# [Record set]
>>>>
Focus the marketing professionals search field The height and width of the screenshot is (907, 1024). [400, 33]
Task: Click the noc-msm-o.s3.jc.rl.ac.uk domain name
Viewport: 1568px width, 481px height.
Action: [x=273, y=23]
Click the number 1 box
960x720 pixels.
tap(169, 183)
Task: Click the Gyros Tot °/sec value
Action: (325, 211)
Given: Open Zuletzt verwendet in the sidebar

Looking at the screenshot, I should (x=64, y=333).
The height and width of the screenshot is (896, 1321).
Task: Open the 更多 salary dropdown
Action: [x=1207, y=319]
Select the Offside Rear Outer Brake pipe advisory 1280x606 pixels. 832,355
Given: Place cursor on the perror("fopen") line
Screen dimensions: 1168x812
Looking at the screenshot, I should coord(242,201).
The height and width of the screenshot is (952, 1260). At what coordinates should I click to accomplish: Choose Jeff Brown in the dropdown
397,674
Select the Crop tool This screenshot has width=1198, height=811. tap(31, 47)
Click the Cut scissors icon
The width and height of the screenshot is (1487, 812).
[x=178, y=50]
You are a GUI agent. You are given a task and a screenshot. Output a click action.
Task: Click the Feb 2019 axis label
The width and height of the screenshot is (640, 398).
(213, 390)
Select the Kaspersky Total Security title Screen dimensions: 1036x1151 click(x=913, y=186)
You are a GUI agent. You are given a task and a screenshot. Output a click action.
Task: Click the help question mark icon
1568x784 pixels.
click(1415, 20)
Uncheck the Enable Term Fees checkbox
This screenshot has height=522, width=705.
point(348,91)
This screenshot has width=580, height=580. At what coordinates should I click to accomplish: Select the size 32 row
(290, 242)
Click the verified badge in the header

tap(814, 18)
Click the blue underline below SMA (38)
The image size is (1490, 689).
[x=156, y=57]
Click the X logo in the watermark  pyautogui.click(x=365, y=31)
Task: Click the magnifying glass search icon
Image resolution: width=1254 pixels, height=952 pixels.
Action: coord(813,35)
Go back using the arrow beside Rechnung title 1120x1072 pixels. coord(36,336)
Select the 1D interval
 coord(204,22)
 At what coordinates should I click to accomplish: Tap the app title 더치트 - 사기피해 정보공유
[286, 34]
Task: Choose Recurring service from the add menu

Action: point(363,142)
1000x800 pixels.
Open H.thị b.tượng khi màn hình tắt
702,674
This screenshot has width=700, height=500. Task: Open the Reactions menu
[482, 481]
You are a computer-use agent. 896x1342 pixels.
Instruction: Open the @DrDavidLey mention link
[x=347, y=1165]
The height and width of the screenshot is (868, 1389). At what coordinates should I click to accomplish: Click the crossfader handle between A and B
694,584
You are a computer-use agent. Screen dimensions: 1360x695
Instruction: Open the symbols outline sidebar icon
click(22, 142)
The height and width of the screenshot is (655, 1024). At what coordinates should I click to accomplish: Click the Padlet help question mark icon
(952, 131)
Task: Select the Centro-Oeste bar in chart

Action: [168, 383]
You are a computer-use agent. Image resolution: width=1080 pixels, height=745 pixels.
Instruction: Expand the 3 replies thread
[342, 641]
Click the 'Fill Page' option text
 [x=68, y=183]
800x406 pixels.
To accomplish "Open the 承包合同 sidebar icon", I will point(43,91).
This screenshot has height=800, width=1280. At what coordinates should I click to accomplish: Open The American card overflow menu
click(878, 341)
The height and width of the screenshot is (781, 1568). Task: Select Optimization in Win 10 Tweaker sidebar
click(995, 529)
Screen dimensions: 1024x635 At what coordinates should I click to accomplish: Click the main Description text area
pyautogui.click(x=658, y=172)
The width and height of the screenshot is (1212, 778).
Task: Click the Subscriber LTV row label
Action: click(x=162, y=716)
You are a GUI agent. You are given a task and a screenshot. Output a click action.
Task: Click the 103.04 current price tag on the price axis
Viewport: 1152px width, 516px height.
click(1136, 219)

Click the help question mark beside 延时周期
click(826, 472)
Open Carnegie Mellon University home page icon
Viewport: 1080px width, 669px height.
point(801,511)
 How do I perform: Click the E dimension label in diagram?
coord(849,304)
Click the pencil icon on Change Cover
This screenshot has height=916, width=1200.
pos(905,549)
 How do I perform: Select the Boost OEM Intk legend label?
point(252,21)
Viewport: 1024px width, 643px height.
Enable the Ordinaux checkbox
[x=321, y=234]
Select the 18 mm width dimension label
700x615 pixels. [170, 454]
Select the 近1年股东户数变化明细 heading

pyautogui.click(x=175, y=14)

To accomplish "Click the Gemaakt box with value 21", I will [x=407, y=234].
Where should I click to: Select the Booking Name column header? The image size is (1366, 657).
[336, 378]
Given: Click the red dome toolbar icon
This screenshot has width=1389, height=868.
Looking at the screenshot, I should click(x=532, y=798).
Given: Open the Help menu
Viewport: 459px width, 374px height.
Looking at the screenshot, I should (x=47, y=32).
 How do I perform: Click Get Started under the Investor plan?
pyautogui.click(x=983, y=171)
<<<<
# [Exercise goal]
The word "search" appears in some lines of the data; state how many such lines there are, and nothing further.

# [Exercise answer]
2